Stored data entries:

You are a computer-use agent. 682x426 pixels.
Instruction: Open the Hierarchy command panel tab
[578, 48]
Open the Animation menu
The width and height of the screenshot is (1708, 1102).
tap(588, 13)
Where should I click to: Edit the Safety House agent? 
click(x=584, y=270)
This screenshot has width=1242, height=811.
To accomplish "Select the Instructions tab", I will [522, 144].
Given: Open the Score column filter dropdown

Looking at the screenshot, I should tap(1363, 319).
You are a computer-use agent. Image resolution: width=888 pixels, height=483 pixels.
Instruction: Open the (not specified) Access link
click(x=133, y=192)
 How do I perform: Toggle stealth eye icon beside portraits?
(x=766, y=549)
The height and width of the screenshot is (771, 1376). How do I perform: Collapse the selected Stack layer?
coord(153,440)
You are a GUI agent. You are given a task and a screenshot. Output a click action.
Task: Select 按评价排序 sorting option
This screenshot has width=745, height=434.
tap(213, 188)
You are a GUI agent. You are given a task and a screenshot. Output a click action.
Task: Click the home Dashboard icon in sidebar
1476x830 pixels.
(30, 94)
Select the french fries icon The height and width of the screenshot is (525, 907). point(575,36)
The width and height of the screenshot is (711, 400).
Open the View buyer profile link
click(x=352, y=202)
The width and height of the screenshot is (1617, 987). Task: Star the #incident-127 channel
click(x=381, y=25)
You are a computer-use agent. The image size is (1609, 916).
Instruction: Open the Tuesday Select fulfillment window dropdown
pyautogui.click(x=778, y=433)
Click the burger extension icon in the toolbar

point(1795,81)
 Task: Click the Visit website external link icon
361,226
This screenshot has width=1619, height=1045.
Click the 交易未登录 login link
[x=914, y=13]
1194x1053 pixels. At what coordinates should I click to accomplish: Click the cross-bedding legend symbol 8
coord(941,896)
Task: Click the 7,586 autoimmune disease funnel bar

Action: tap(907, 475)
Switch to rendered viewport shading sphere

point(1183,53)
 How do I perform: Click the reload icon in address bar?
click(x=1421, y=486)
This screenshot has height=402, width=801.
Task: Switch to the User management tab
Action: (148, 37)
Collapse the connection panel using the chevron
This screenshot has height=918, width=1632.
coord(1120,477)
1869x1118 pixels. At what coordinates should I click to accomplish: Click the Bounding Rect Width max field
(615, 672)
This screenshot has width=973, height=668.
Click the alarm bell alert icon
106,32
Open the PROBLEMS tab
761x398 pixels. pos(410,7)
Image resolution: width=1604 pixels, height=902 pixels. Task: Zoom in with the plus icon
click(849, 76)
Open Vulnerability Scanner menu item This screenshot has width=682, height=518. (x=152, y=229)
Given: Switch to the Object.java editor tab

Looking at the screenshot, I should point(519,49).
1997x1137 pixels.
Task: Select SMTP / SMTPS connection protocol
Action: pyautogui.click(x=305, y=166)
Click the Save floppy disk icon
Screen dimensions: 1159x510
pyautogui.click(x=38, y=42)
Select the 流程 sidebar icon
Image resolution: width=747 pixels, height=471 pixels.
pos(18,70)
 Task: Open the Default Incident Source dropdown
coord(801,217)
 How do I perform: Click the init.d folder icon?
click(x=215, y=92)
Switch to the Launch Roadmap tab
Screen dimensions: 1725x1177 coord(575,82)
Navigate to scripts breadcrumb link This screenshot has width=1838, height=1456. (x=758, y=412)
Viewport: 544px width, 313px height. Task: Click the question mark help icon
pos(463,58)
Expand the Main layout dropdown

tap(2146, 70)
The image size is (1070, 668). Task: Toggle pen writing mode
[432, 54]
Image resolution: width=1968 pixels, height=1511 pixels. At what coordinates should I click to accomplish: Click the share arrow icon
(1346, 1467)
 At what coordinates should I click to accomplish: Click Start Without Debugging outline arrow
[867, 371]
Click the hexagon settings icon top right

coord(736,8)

What to produce:
Take the entries above and write them out again unchanged.

Solution:
You are a computer-use agent. 682x426 pixels.
Instruction: Open the Hierarchy command panel tab
[578, 48]
Open the Animation menu
The width and height of the screenshot is (1708, 1102).
tap(588, 13)
Where should I click to: Edit the Safety House agent? 
click(x=584, y=270)
This screenshot has width=1242, height=811.
To accomplish "Select the Instructions tab", I will [522, 144].
Given: Open the Score column filter dropdown

Looking at the screenshot, I should tap(1363, 319).
You are a computer-use agent. Image resolution: width=888 pixels, height=483 pixels.
Instruction: Open the (not specified) Access link
click(x=133, y=192)
 How do I perform: Toggle stealth eye icon beside portraits?
(x=766, y=549)
The height and width of the screenshot is (771, 1376). How do I perform: Collapse the selected Stack layer?
coord(153,440)
You are a GUI agent. You are given a task and a screenshot. Output a click action.
Task: Select 按评价排序 sorting option
This screenshot has width=745, height=434.
tap(213, 188)
You are a GUI agent. You are given a task and a screenshot. Output a click action.
Task: Click the home Dashboard icon in sidebar
1476x830 pixels.
(30, 94)
Select the french fries icon The height and width of the screenshot is (525, 907). point(575,36)
The width and height of the screenshot is (711, 400).
Open the View buyer profile link
click(x=352, y=202)
The width and height of the screenshot is (1617, 987). Task: Star the #incident-127 channel
click(x=381, y=25)
You are a computer-use agent. The image size is (1609, 916).
Instruction: Open the Tuesday Select fulfillment window dropdown
pyautogui.click(x=778, y=433)
Click the burger extension icon in the toolbar

point(1795,81)
 Task: Click the Visit website external link icon
361,226
This screenshot has width=1619, height=1045.
Click the 交易未登录 login link
[x=914, y=13]
1194x1053 pixels. At what coordinates should I click to accomplish: Click the cross-bedding legend symbol 8
coord(941,896)
Task: Click the 7,586 autoimmune disease funnel bar

Action: tap(907, 475)
Switch to rendered viewport shading sphere

point(1183,53)
 How do I perform: Click the reload icon in address bar?
click(x=1421, y=486)
This screenshot has height=402, width=801.
Task: Switch to the User management tab
Action: (148, 37)
Collapse the connection panel using the chevron
This screenshot has height=918, width=1632.
coord(1120,477)
1869x1118 pixels. At what coordinates should I click to accomplish: Click the Bounding Rect Width max field
(615, 672)
This screenshot has width=973, height=668.
Click the alarm bell alert icon
106,32
Open the PROBLEMS tab
761x398 pixels. pos(410,7)
Image resolution: width=1604 pixels, height=902 pixels. Task: Zoom in with the plus icon
click(849, 76)
Open Vulnerability Scanner menu item This screenshot has width=682, height=518. (x=152, y=229)
Given: Switch to the Object.java editor tab

Looking at the screenshot, I should point(519,49).
1997x1137 pixels.
Task: Select SMTP / SMTPS connection protocol
Action: pyautogui.click(x=305, y=166)
Click the Save floppy disk icon
Screen dimensions: 1159x510
pyautogui.click(x=38, y=42)
Select the 流程 sidebar icon
Image resolution: width=747 pixels, height=471 pixels.
pos(18,70)
 Task: Open the Default Incident Source dropdown
coord(801,217)
 How do I perform: Click the init.d folder icon?
click(x=215, y=92)
Switch to the Launch Roadmap tab
Screen dimensions: 1725x1177 coord(575,82)
Navigate to scripts breadcrumb link This screenshot has width=1838, height=1456. (x=758, y=412)
Viewport: 544px width, 313px height. Task: Click the question mark help icon
pos(463,58)
Expand the Main layout dropdown

tap(2146, 70)
The image size is (1070, 668). Task: Toggle pen writing mode
[432, 54]
Image resolution: width=1968 pixels, height=1511 pixels. At what coordinates should I click to accomplish: Click the share arrow icon
(1346, 1467)
 At what coordinates should I click to accomplish: Click Start Without Debugging outline arrow
[867, 371]
Click the hexagon settings icon top right

coord(736,8)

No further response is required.